At least mine is and has been for a very long time. Now that our children moved out a few years ago (that was so liberating after more than two decades!), I selfishly and gleefully installed two desktops in their rooms and work from their rooms now when the spirit moves me. Each room has a completely different view. We still call them Casey’s room and Andy’s room, but the whole first floor is all mine now, of course, in addition to my original office, which is pretty big by itself. If you have to stay with your spouse in the same house 24/7 year after year, decade after decade, it’s best if each spouse can lay a legitimate claim to 1 floor of the house. She got the first floor, of course, because that’s where the kitchen is. Plus the room that has the best view of her garden, which everybody says looks like a Japanese garden, although she always protests and says that it’s not that at all. But it is, anyway.

My original office was and still is in what they call here in the South FROG (Finished Room Over the Garage, nothing to do with French people here), which is usually the biggest room in the house because most people need to park in their garage two or three carbon spewing SUVs that look like tanks and an ozone piercing lawnmower that looks like a tractor. In San Francisco, all I was allowed to use for my office was half of a bedroom. But the weather was better there. So good, in fact, that you did not need air conditioning. Here, without air conditioning …. YOU DIE!

In addition to three desktops, I also have a laptop, an iPod, Zune, Kindle, an Internet tablet, 2 Internet radios, 2 regular radios, 2 big stereo systems and 2 big TVs upstairs in addition to the one downstairs which is only 42 inches, I think. So when there is not much to do, I can kill time by writing something for my blog and playing with my computers and other gadgets. I put on Zune a collection of my CDs and my son puts new music of the type that his generation likes on my iPod every time when he comes back from college for summer or winter vacation.

A translator’s office is a virtual playground also because just about everything about his work is virtual. Work is received from Internet in the form of PDF files or MS Word files, usually while I am listening to music or to a talk show on radio, Internet or TV.  I pound on the keyboard to respond to e-mails and check websites for existing translations of Japanese and German technical terms. A few years ago, translators were using much more tangible objects like dictionaries, but my guess is that more of them will simply search for le mot juste on the Internet instead of using dictionaries, although I still use dictionaries to some extent. Even if I don’t use them much, I somehow feel safer with a couple of dictionaries next to me, just in case.

There are only two other tangible, non-virtual objects required for the daily activities of this translator: paper printouts of translations that I use for proofreading before discarding them, and paper checks that eventually appear, often after a long, long time in my mailbox. I never discard those.

I used to mail a printed copy of my translations to patent law firms to make sure that they get them because sometimes they don’t even bother to confirm receipt of the e-mailed files. But now I am only mailing my invoices in addition to e-mailing them the translations. I can save on postage and a few trees will be probably be saved too because of that.

Everything is so virtual in my life, it is kind of scary and unreal. When the real world intrudes upon the virtual world that I created for myself, I don’t know what to do.
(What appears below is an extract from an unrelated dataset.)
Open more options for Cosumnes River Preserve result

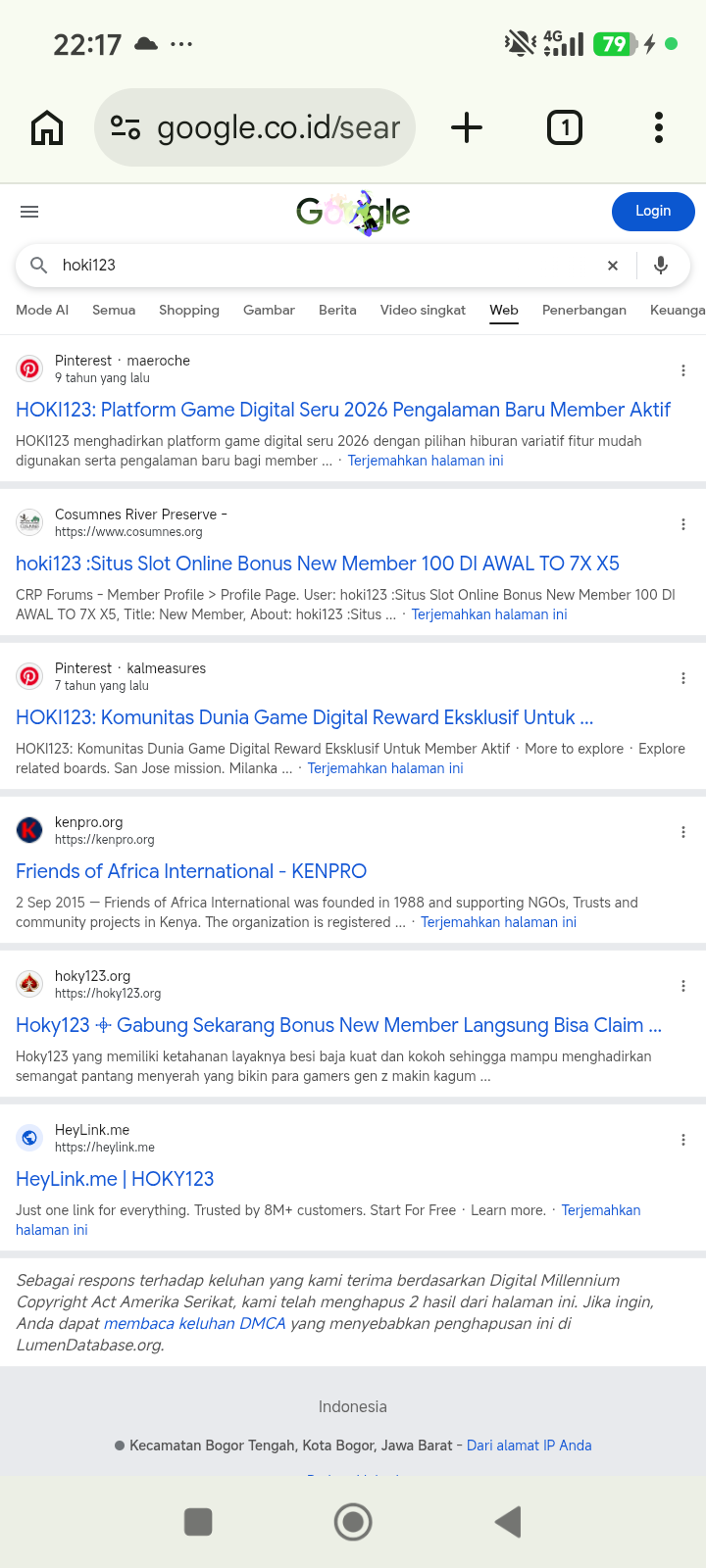click(683, 524)
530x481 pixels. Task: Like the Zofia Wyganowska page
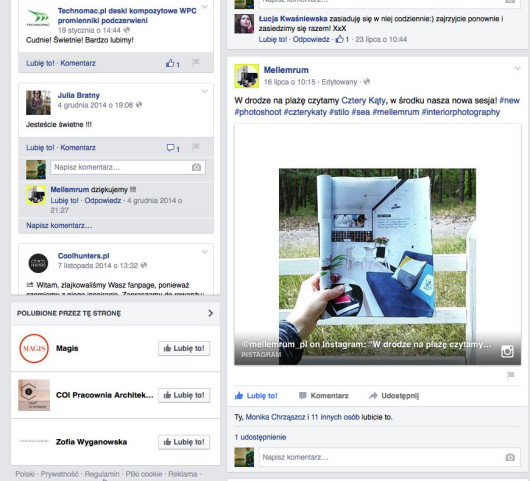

Today, for example, we lost power for about an hour. It happens here often in the summer, usually during a big storm and we have major storms here from May to August. But it was sunny today.

I tried to read a book, but I could not concentrate. What would happen if the power was off for a long time? I would no longer be able to retreat to my virtual world, and that is pretty much the only world that I know these days.

But since my virtual world was lost only for an hour or so today, I was able to proofread a Chinese translation and write this post.

It seems that the final meltdown has not arrived yet, although it is probably well on the way.


Responses

  1. I agree that it’s important for everyone to have their own floor when working from home. I have the ground floor, my wife has the middle floor for her celebration cake business and my 2 year old son basically owns the top floor. I don’t think I’d be able to function as a translator without this sort order. My only “distraction” is my 20 year old cat, who insists on being with me during the working day, but we even have a system for that.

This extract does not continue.